Passeio por A CIDADE SEM NOME DE TORRES-GARCÍA, de Gustavo Piqueira @lote42 (2021), uma monografia palavra-imagem que conduz nossa atenção-observação ao imbricamento da caligrafia e do desenho num livro do artista uruguaio. Para adentrarmos “La ciudad sin nombre” (1941), Piqueira traça rápidas notas sobre o divórcio que a prensa produziria sobre a escrita e a noção de que é um código visual; então, recupera os percursos biográficos do andarilho que foi Joaquín Torres-García; e finalmente vamos nos deparar com algumas páginas que exibem como o autor alinhou e alternou o desenho de pessoas, carros, casas, prédios, letreiros às palavras.

Assim resenhando ou descrevendo, até se pode imaginar o quanto de carta-enigmática Torres-García encerrou em seu trabalho.

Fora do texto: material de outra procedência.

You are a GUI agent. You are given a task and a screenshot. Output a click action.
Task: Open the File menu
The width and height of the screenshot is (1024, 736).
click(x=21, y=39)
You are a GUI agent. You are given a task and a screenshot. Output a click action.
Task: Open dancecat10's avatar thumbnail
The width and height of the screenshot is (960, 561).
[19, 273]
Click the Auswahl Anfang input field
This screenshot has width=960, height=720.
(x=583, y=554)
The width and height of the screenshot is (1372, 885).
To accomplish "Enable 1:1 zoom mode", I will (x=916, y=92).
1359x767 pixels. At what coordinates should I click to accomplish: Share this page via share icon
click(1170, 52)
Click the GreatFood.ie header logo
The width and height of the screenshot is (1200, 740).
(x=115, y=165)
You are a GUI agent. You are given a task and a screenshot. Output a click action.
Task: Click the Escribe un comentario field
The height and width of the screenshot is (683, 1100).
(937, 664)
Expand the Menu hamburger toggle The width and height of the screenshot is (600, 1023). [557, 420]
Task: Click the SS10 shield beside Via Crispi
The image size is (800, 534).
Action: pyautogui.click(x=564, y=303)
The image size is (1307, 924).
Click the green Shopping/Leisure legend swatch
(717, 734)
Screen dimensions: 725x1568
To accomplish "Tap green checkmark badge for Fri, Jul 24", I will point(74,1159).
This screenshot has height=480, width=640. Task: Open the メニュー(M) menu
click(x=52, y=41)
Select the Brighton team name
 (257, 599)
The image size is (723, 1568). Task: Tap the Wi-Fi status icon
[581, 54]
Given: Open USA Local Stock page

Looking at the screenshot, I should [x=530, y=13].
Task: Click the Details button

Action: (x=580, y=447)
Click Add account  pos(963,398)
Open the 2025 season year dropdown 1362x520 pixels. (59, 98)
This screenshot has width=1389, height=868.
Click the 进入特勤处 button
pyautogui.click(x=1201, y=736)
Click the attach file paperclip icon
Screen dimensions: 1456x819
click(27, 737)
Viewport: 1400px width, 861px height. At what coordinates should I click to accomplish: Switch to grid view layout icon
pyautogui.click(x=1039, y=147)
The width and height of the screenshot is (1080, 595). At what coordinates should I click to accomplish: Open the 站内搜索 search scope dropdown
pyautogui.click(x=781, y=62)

A linguagem do rébus é uma aparente chave de acesso às invenções do artista que se dedicou ao Abstracionismo, um pouco ao lado de Mondrian e Arp, e as afinidades entre o neoplasticismo europeu e o grafismo dos artefatos pré-colombianos. Torres-García propõe uma sintaxe espacial que acomoda muito bem o moderno e a criança, elementos figurativos, geométricos e perspectivas afetivas planas. A cidade sem nome já me parece de todos os homens, de todas as idades. Montevidéu, Nova Iorque ou São Paulo. Em todas as ruas somos primitivos observadores? Ora, Torres-García também fora professor em uma escola infantil e produziu inúmeros brinquedos de madeira, após o nascimento dos filhos. Ao homem intelectual e prático, é digna e é signo a sua obsessão pela tríade vida-obra-cosmos, ou seja, a gênese de novas formas organizadas. E existirá algo mais belo e infantil do que isso?